Nous voulons toutefois signaler deux problèmes dans ce texte et dont les camarades ont convenu. Le premier est son titre : « Seule la solidarité de classe prolétarienne peut nous sauver ! ». Ce n’est pas en soit la solidarité prolétarienne qui permettra de mettre fin aux maux du capitalisme, mais le renversement de ce système. Il n’y a pas de « solutions » à la crise historique du capitalisme en son sein. Enfin, la phrase suivante n’est pas juste : « Déjà, dans le monde entier, des travailleurs et des équipes de recherche et de sauvetage expriment leur solidarité pour aider les survivants. Cette solidarité, qui est l’une des plus grandes armes du prolétariat, est une nécessité vitale ». En effet, à l’exception des tous premiers jours, les équipes de secours dépêchées sur place étaient constituées de professionnels, bien souvent envoyées par les États, ce qui n’a rien à voir avec la solidarité prolétarienne.

CCI


Le désastre porte un nom : le capitalisme ! Seul son renversement peut épargner de telles souffrances à l’humanité !

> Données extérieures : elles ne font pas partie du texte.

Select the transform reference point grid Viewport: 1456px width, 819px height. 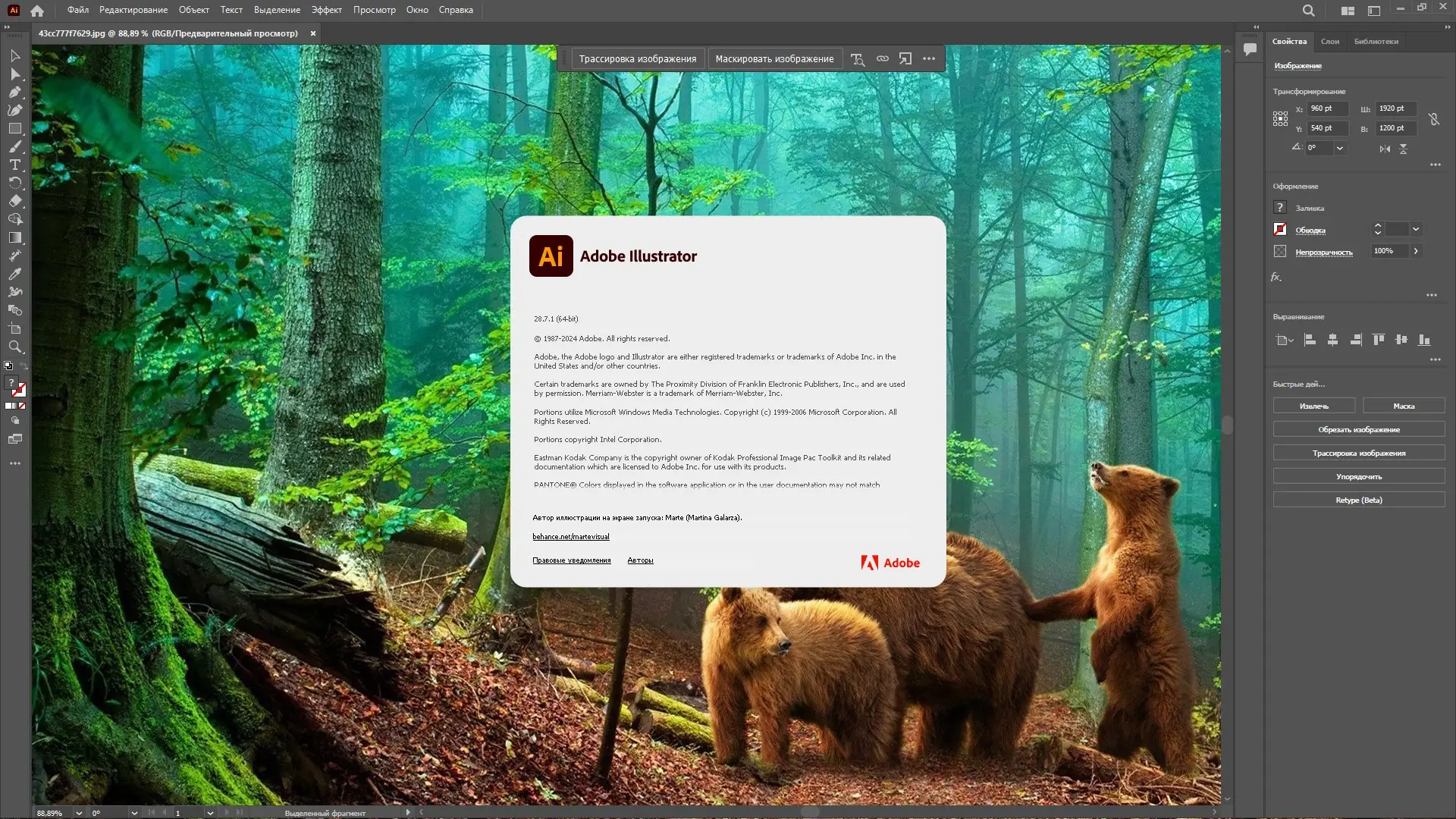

Il n’est pas encore possible de saisir exactement la mesure des effets destructeurs du tremblement de terre qui a eu lieu à Maraş (6 février 2023), et qui a également frappé les provinces voisines et la Syrie. Déjà, les médias affirment que plus de dix mille bâtiments ont été détruits, que des milliers de personnes sont mortes sous les décombres et que des dizaines de milliers de personnes ont été blessées. Les communications avec certaines villes sont coupées depuis deux jours. Des routes, des ponts, des aéroports ont été détruits. On rapporte qu’un incendie s’est déclaré dans le port d’Iskenderun. Les connexions d’électricité, d’eau et de gaz naturel sont coupées dans de nombreuses régions. Ceux qui ont survécu au séisme doivent maintenant lutter contre la faim et le froid dans des conditions hivernales difficiles. Des nouvelles très graves nous parviennent également des zones touchées par le séisme en Syrie, qui est sous l’occupation militaire de la Turquie.

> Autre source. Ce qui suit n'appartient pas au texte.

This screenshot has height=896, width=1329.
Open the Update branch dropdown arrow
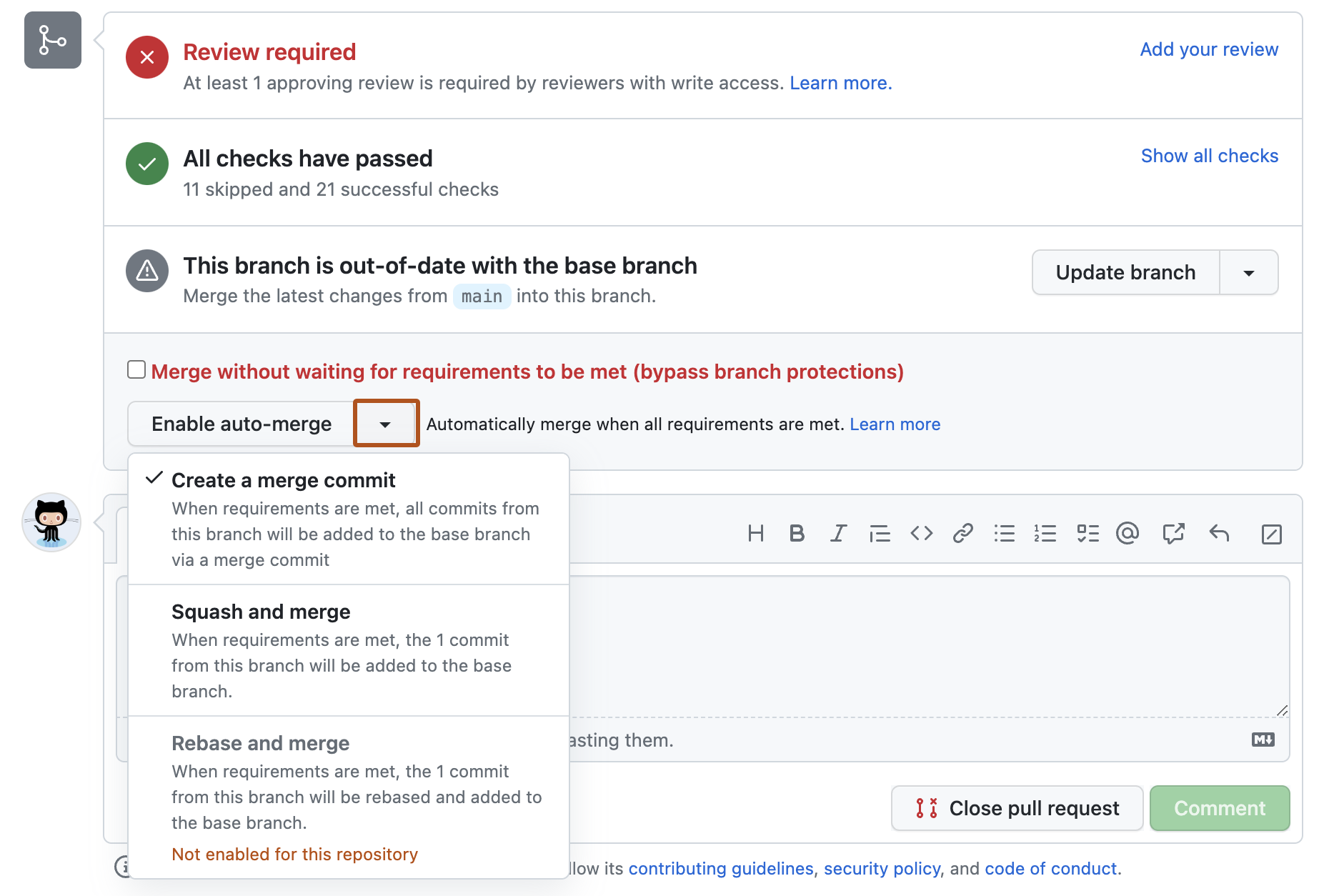(x=1248, y=272)
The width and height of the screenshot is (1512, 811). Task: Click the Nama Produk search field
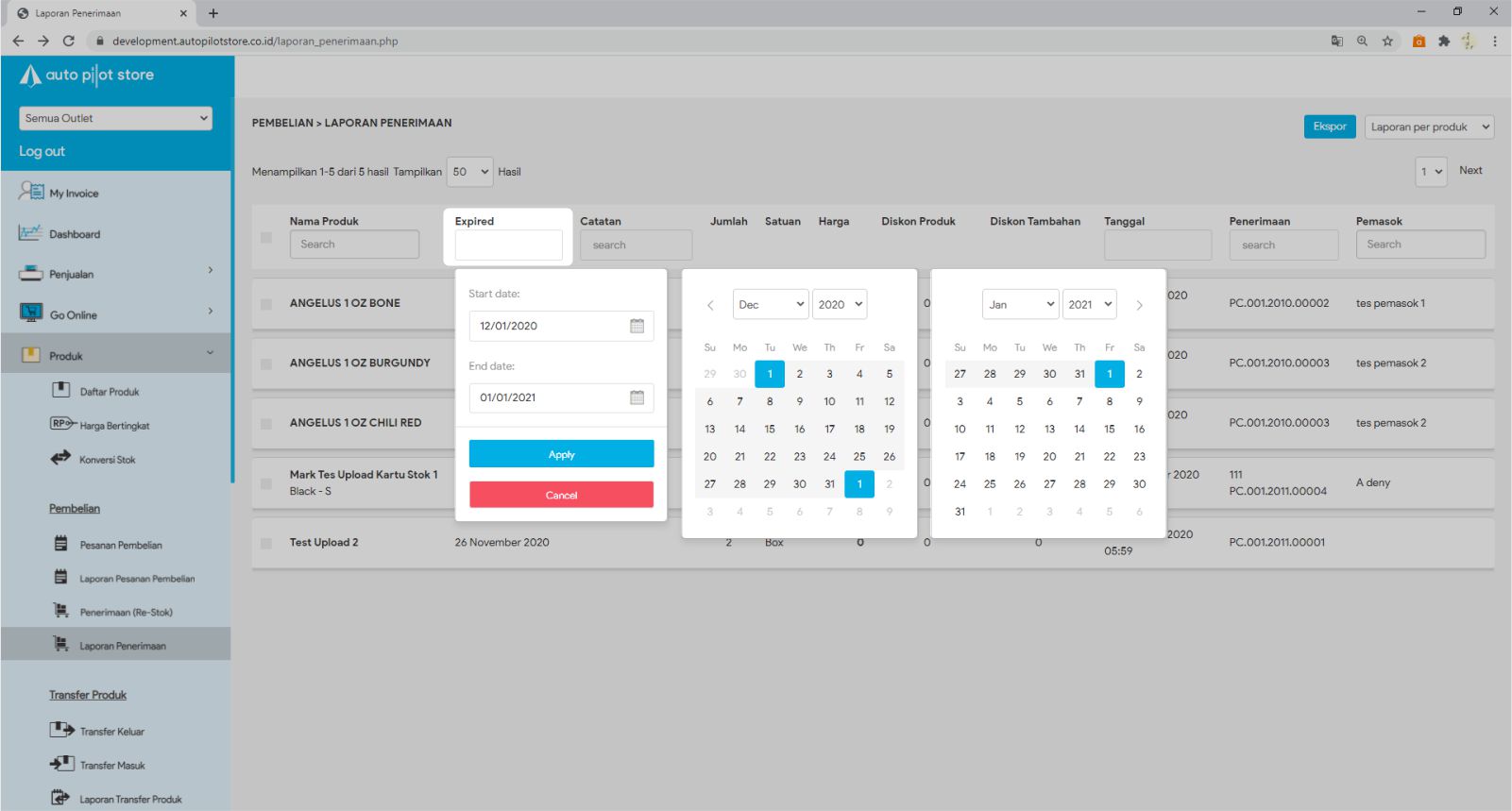click(354, 245)
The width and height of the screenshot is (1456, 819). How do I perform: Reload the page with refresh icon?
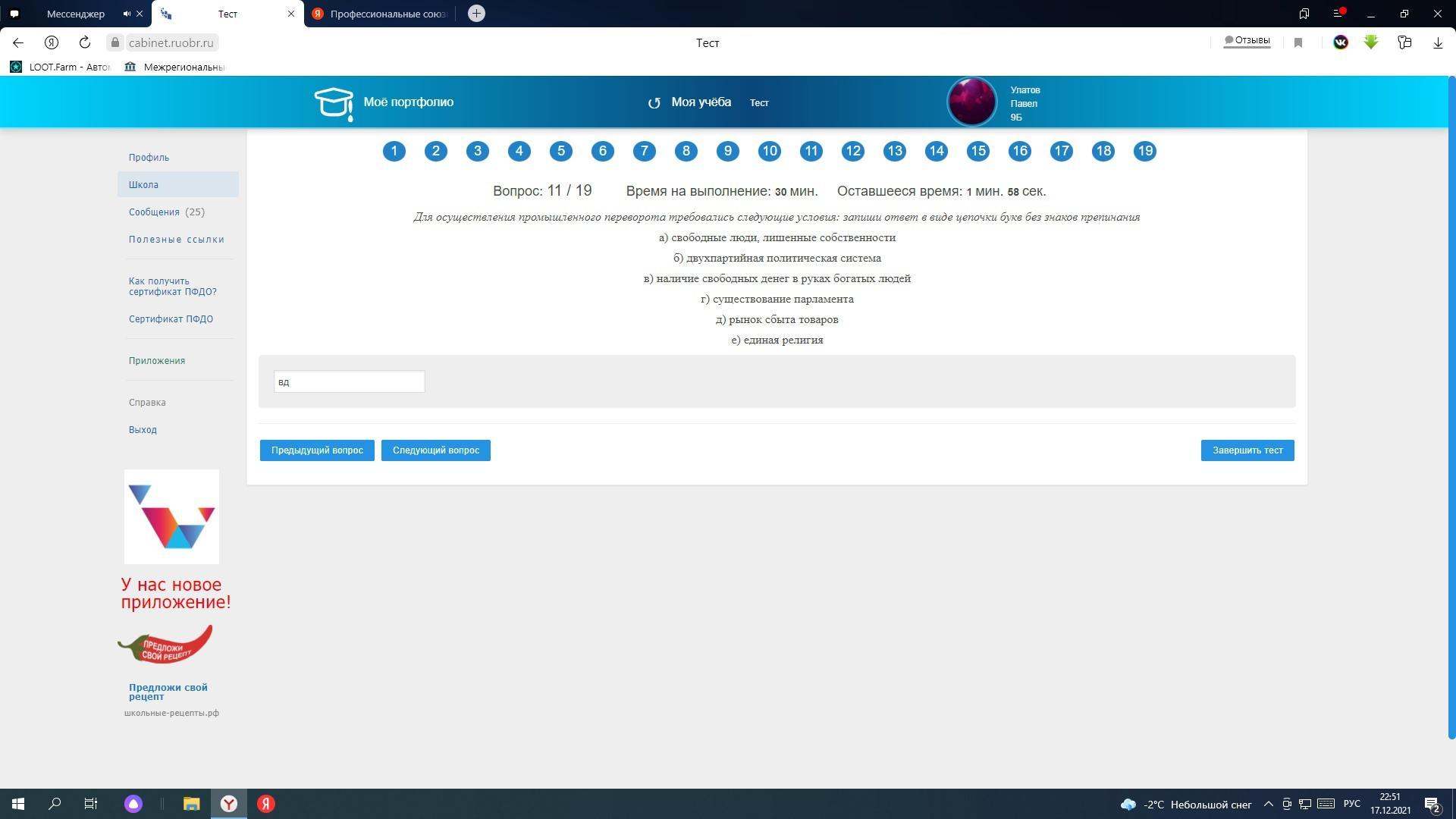pos(85,42)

Deux importants tremblements de terre consécutifs sont certes inhabituels. Cependant, contrairement à ce que prétendent la classe dirigeante et ses partis, cela ne signifie pas que les destructions causées par les séismes sont normales. Les appels écœurants à l'« unité nationale » lancés tant par l’opposition que par les partis capitalistes au pouvoir ne peuvent cacher un fait que tout le monde connaît : le capitalisme et l’État sont les principaux responsables de ces destructions.

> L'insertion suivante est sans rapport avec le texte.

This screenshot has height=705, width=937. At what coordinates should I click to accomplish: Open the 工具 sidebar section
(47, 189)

1- Nous savons que le prolétariat, en tant que classe, fera preuve d’une solidarité sous toutes ses formes dans l’action pour ceux qui se sont retrouvés sans abri, blessés et ont perdu leurs proches dans les zones touchées par le séisme. Des centaines de travailleurs des mines se sont déjà portés volontaires pour participer aux efforts de recherche et de sauvetage dans la zone dévastée.. Les prolétaires n’ont personne d’autre qu’eux-mêmes à qui faire confiance. Nous ne pouvons espérer notre émancipation que par notre propre classe, par l’unité, et non par la classe dominante et son État.

2- Les expériences sismiques passées en Turquie sont la preuve des effets destructeurs et mortels de l’urbanisation qui s’est développée dans le but de reproduire la société du Capital. La seule raison pour laquelle on construit des immeubles à étages incapables d’affronter les tremblements de terre, dans lesquels des gens s’entassent et forment des villes densément peuplées dans les zones sismiques, est de répondre aux besoins de main-d’œuvre abondante et bon marché que recherche le Capital. Après les séismes de Gölcük et de Düzce il y a 20 ans (dans la région de la mer de Marmara), ce séisme démontre une fois de plus la superficialité de toutes les « mesures » prises par l’État et les larmes de crocodile versées par la classe dirigeante. Ce tremblement de terre et ses effets prouvent déjà douloureusement que la raison principale de l’existence de l’État n’est pas de protéger la population pauvre et prolétaire, mais de protéger les intérêts du capital national.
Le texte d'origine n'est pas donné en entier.